Rational Design of Broad-Spectrum Antimicrobial Peptides Derived from the Dengue Virus Capsid Alpha2 Sequence

Antimicrobial peptides (AMP) offer an attractive alternative to antibiotics in the global fight against antibiotic resistance. This work seeks to design a group of amphiphilic AMPs based on the α2 sequence of a Dengue viral capsid protein to address the challenge of ineffective membrane disruptions of AMPs. The design was also inspired by the well-studied G(IIKK)3I-NH2 (G3) for broad-spectrum antimicrobial actions. Because the α2 sequence of the DENV2 C protein is predominantly hydrophobic, it is thought to play the leading role in its own dimerization and membrane insertion during viral infection. Following the native α2 sequence, three Dengue viral-inspired peptides (DVP 1-3), were designed by rebalancing their amphiphilicity and cationic charges. Modified amino acids to enhance hydrophilicity and cationicity (DVP-1).

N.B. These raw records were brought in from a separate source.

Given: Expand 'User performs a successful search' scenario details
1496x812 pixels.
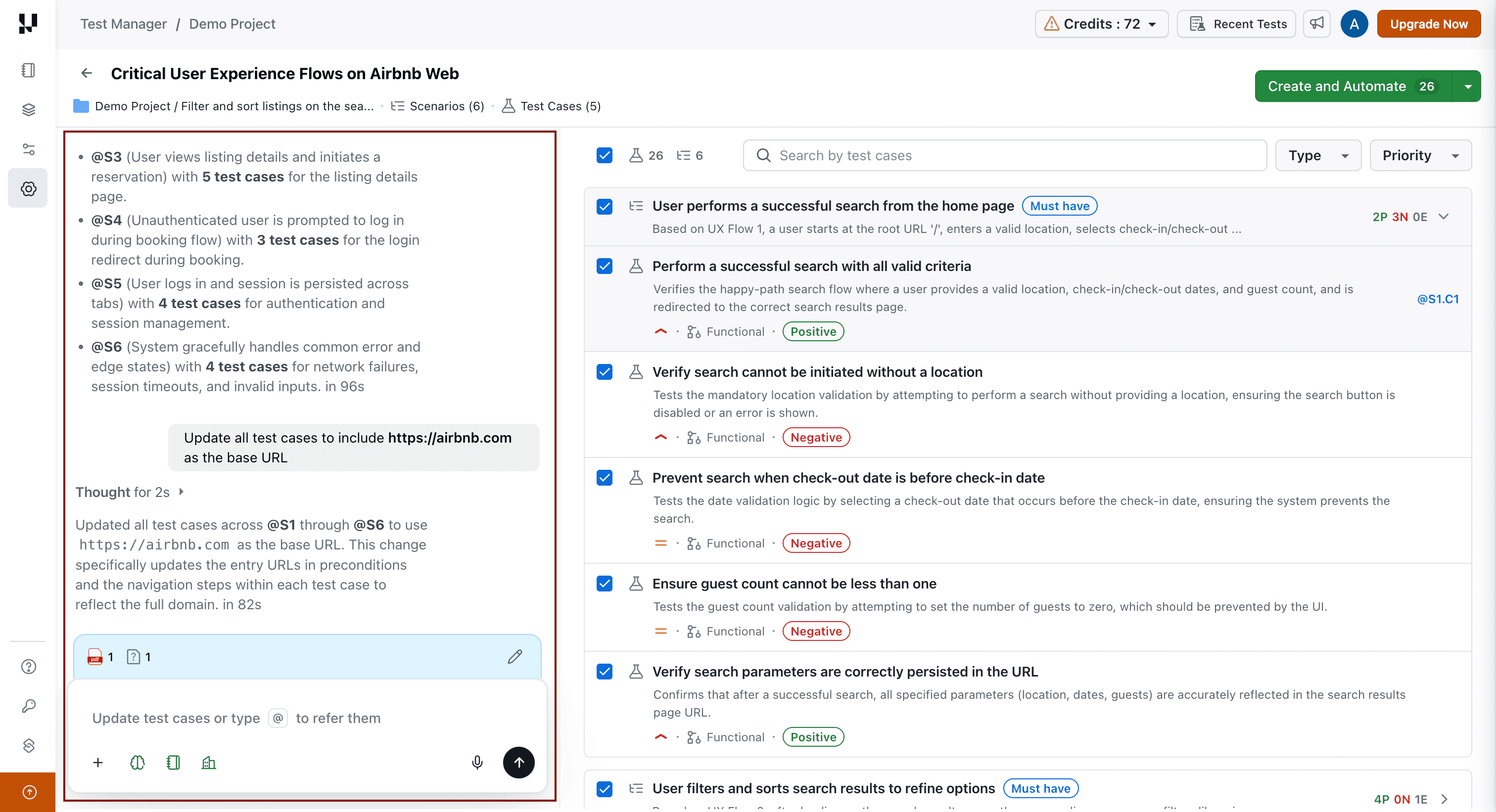Looking at the screenshot, I should [x=1445, y=217].
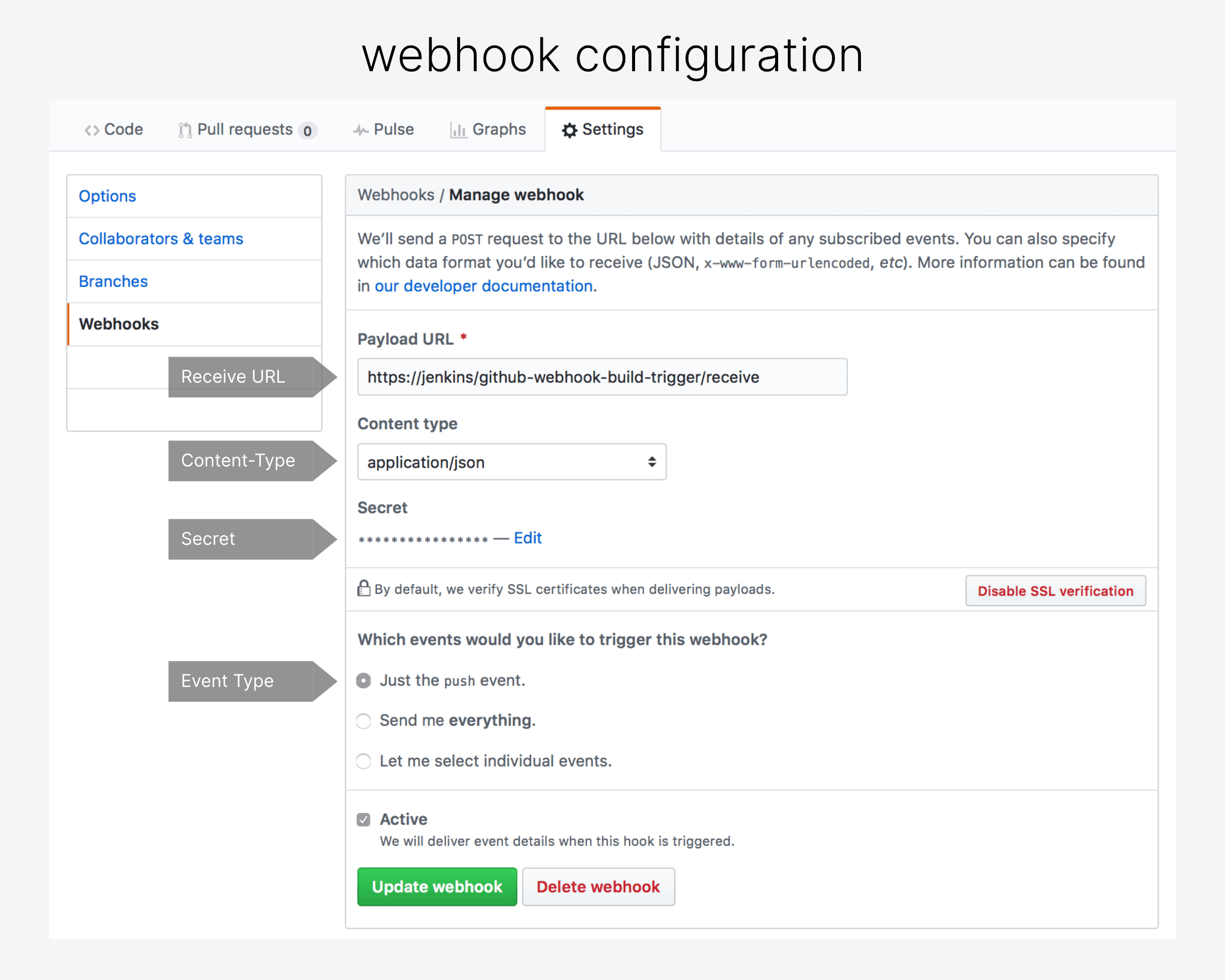Click the pull requests count badge
The height and width of the screenshot is (980, 1225).
tap(307, 131)
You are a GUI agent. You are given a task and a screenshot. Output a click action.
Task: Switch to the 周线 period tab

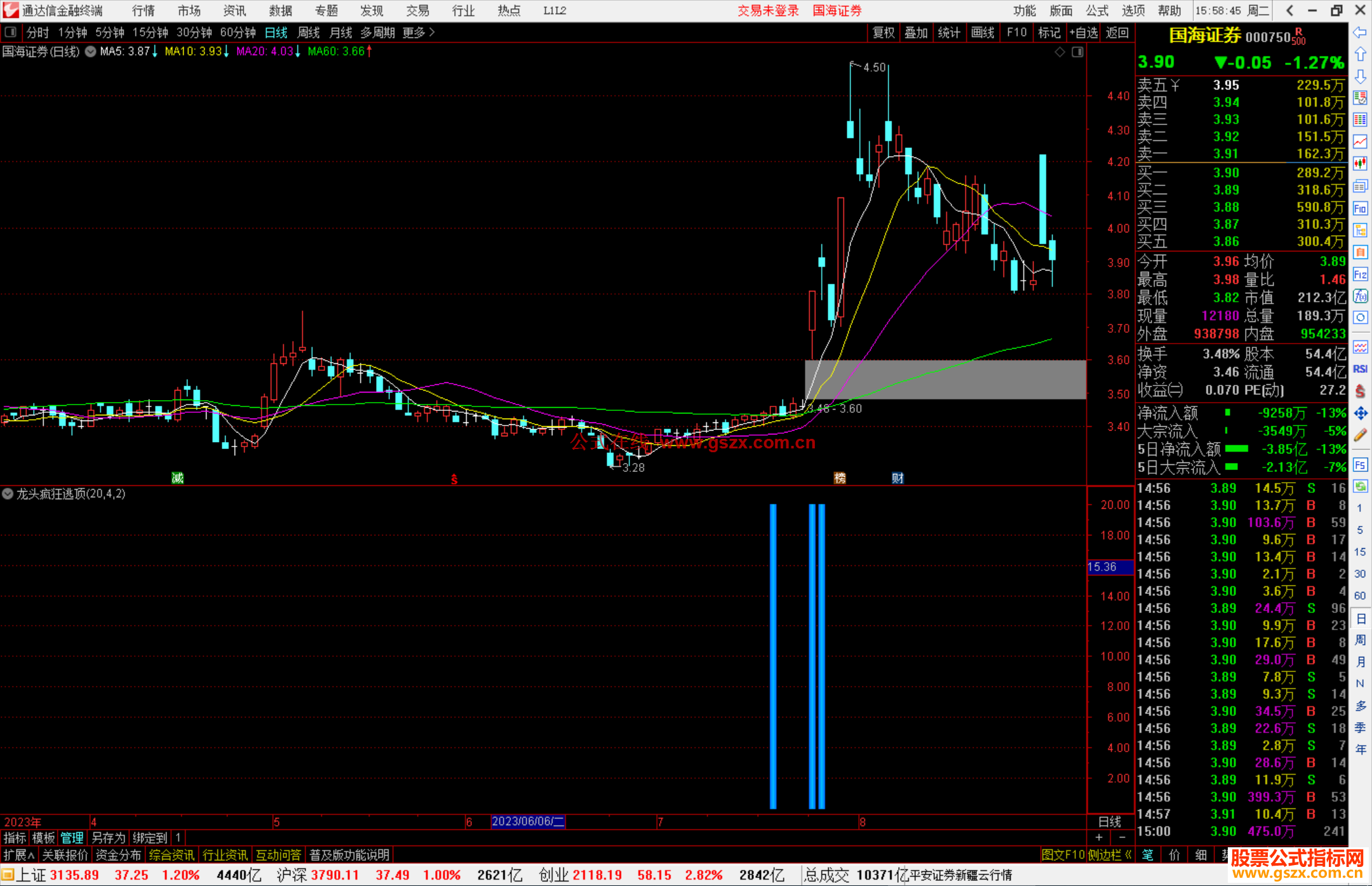pyautogui.click(x=309, y=32)
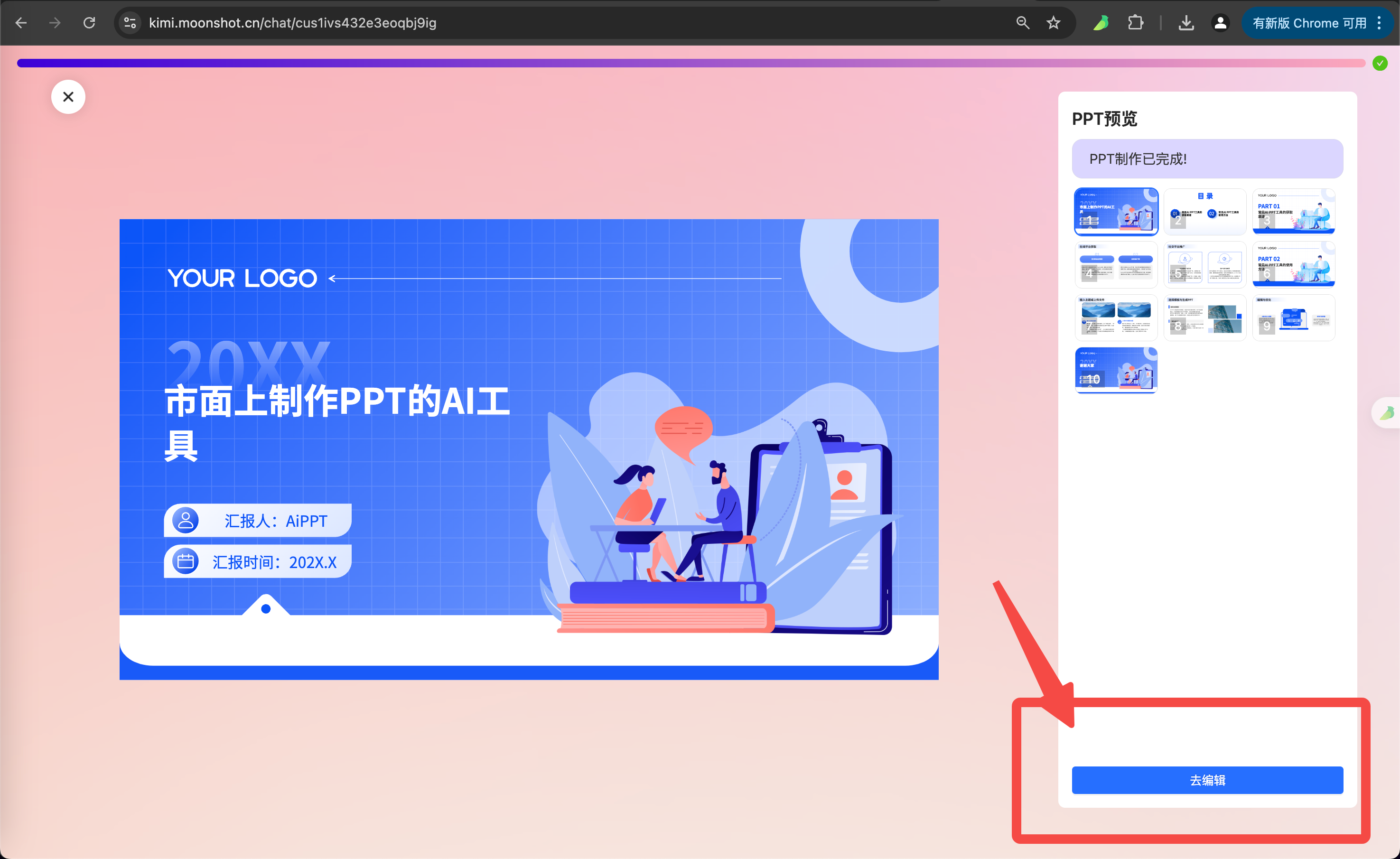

Further sequence modifications involve swapping L with I to reduce toxicity (DVP-2) and swapping K with R to evaluate antimicrobial efficacy and toxicity (DVP-3). This study systematically investigates how key amino acids and the interplay between hydrophilic and hydrophobic sequences influence the interaction of short peptides with bacterial. SANS allows structural determination associated with interfacial interactions at the molecular level. When combined with deuterium labelling, it can determine how virus protein binds to the lipid SUVs through resolving runs measured under parallel isotopic contrasts.